Pero la aparición de los empresarios reconociendo que pagaron a Baratta lo que les pedían, arruinó los argumentos políticos del kirchnerismo que afirma que el juez -como desaparecieron los cuadernos- está flojo de papeles. Entonces pasaron a adjudicar todo a una operación del macrismo. Después agregaron que las pruebas documentadas por el escribiente Centeno eran poco sólidas.
En fin que los empresarios hablaron y los argumentos se cayeron a pedazos. No hay que dejar pasar el detalle que los funcionarios se hacían de las coimas una vez que el empresario había cobrado el anticipo de la obra a realizar. Por eso, a partir de estas explicaciones que dieron algunos apresados más los datos de los cuadernos, tambalea el argumento del aporte particular de la campaña.
Por si hay algún desprevenido, es de advertir que la enorme red de sobornos en la obra pública no solo se montó para financiar la política sino para que un grupo no menor de políticos se hiciese rico, como es evidente que ha sucedido, y un grupo empresario se quedara con toda la obra pública a mayores costos.
Pero dentro de los empresarios no todo es lo mismo, aunque todos hayan pagado: de un lado están las empresas forzadas a participar del sistema porque de lo contrario se quedaban fuera de las licitaciones. Y del otro lado los empresarios que fueron socios del poder. Los primeros pueden ser considerados víctimas, los segundos no.
Ahora bien, el juez Bonadio y el fiscal Stornelli -que llegaron a la Justicia impulsados por Corach, el ministro más político de Menem- tienen delante de ellos la causa más importante de sus vidas. Porque de cómo resulte este expediente y de la transparencia con que se juzgue a tirios y troyanos, una sociedad escéptica como la Argentina puede quizá comenzar a creer que es posible que haya Justicia, que la corrupción no es un mal que debemos tolerar como una enfermedad endémica y que tenemos futuro.
Los abogados están haciendo lo suyo, el Poder Judicial deberá lucirse y la sociedad política compuesta por dirigentes, funcionarios y sobre todo los legisladores, serán los encargados de que este hecho sea un punto de inflexión y no una novela por capítulos.
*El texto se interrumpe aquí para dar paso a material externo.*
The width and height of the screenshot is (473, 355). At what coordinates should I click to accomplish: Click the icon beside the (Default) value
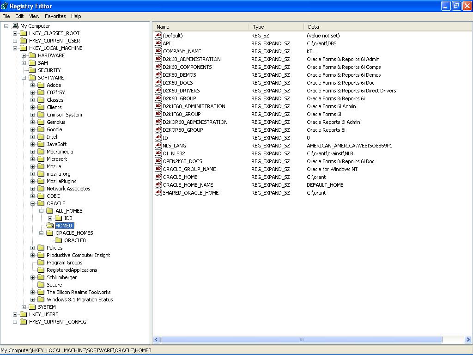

A ellos, a nuestros políticos, especialmente los legisladores, les cabe arbitrar los medios para que esto no suceda más. ¿Cómo? Revisando las competencias y composición de los organismos de control, promoviendo un sistema de denuncias para que los empresarios puedan contar con respaldo y respuesta del Estado cuando son parte de una situación de coimas o deslealtad, repensar hasta qué momento de una causa judicial puede portar fueros un funcionario de manera de no entorpercer las investigaciones y, en lo inmediato, sancionar la ley de extinción de dominio, para que al menos algo de lo que se robaron vuelva para beneficio del pueblo.